M.M. C’est ce que fait le fisc dans certaines circonstances. Par exemple, si vous justifiez vos frais professionnels réels et qu’il s’avère que les frais forfaitaires sont plus élevés que le montant déclaré, le fisc appliquera lui-même le forfait parce que ce sera plus avantageux pour le contribuable. En matière de fiscalité du logement, ce n’est pas le cas. C’est donc une mauvaise nouvelle pour tous les contribuables qui font appel à des fonctionnaires pour faire remplir leur déclaration.
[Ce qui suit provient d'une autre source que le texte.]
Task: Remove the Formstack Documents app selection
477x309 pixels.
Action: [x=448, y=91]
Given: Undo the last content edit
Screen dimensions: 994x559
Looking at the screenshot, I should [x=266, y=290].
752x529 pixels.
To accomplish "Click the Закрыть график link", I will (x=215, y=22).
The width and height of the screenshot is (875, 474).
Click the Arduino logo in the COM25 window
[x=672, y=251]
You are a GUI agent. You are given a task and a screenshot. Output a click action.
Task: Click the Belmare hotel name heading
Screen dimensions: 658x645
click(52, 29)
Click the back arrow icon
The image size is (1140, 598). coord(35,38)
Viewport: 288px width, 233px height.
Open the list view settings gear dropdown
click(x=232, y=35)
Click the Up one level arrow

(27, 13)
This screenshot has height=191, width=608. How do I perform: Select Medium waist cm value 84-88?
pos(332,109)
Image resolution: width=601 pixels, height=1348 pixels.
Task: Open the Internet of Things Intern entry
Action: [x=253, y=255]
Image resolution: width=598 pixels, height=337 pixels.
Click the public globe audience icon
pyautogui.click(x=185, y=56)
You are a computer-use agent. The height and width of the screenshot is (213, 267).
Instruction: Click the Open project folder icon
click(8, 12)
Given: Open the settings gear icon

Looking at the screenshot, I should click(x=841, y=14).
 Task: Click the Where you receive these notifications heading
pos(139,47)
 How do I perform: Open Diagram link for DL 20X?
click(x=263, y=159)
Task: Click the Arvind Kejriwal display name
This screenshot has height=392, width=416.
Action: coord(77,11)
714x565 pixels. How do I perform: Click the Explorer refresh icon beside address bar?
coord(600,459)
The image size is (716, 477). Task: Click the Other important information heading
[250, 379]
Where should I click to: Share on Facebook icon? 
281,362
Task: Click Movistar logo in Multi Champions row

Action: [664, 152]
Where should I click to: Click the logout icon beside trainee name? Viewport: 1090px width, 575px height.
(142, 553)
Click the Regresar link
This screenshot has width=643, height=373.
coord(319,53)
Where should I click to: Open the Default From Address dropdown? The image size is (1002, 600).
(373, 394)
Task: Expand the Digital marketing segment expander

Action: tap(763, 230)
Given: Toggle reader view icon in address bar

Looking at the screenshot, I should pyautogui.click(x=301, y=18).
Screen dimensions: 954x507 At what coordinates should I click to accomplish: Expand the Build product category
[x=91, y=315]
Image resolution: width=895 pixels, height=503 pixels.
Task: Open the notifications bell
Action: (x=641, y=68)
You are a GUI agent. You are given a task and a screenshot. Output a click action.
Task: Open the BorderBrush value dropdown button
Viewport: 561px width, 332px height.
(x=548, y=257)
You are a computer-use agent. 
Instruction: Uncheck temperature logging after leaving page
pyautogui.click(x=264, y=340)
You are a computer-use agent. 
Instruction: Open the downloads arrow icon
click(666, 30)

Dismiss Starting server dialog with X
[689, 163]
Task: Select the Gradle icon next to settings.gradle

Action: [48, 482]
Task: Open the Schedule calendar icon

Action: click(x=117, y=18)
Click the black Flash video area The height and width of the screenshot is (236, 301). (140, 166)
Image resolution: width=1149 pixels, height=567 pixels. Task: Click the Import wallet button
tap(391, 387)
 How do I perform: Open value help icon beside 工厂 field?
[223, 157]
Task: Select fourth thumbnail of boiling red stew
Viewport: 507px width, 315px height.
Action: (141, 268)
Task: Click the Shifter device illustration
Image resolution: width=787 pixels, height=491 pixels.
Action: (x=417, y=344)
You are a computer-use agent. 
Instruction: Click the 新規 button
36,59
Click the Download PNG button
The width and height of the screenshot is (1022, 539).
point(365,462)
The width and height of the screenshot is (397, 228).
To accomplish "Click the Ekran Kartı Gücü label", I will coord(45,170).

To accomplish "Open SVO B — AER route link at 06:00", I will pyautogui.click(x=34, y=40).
Ils n’ont pas la certitude qu’elle est correcte à 100%.
J.W. De nombreuses erreurs sont commises lorsque l’on remplit la déclaration, y compris par les fonctionnaires du fisc. Il y a aussi des exemples de déclaration qui ont été modifiés par le fonctionnaire après leur introduction, parce qu’il ne savait pas qu’il existait certaines possibilités d’optimiser des crédits logement. On pense par exemple que la réduction d’impôt pour l’épargne logement pour les prêts d’avant 2005 et le bonus habitation ne sont pas conciliables. Mais rien n’empêche de les associer.
J.T. Dans de très nombreux cas, la législation est devenue technique non seulement pour le contribuable, mais aussi pour l’administration elle-même. Outre l’impôt des personnes physiques, il est très difficile de rester à la page en matière d’impôt des sociétés. Et pour les fonctionnaires, il est tout aussi difficile de suivre. L’Etat souffre ainsi d’un handicap dans ses contrôles par rapport aux contribuables qui peuvent faire appel à des experts fiscaux qui connaissent tout de A à Z. Une telle situation n’apporte rien à personne. Elle ennuie le contribuable et n’est pas efficace pour l’Etat.
Le SPF Finances a récemment publié un Top 5 des erreurs les plus fréquemment commises dans la déclaration d’impôt. En première position, on trouve: «Oublier de déclarer certains revenus »…
M.M. Ce qui m’étonne, c’est que la fiscalité du logement n’arrive qu’en troisième position, et que l’on commettrait davantage d’erreurs dans la déclaration des dons.
Tous ces contribuables auraient-ils vraiment oublié de déclarer ces revenus?
M.M. Il peut par exemple s’agir de revenus mobiliers de l’étranger que l’on a oublié de déclarer.
J.W. Ou de revenus de l’économie du partage, comme les revenus de la location d’habitations et d’appartements via Airbnb, que le fisc commence peu à peu à découvrir.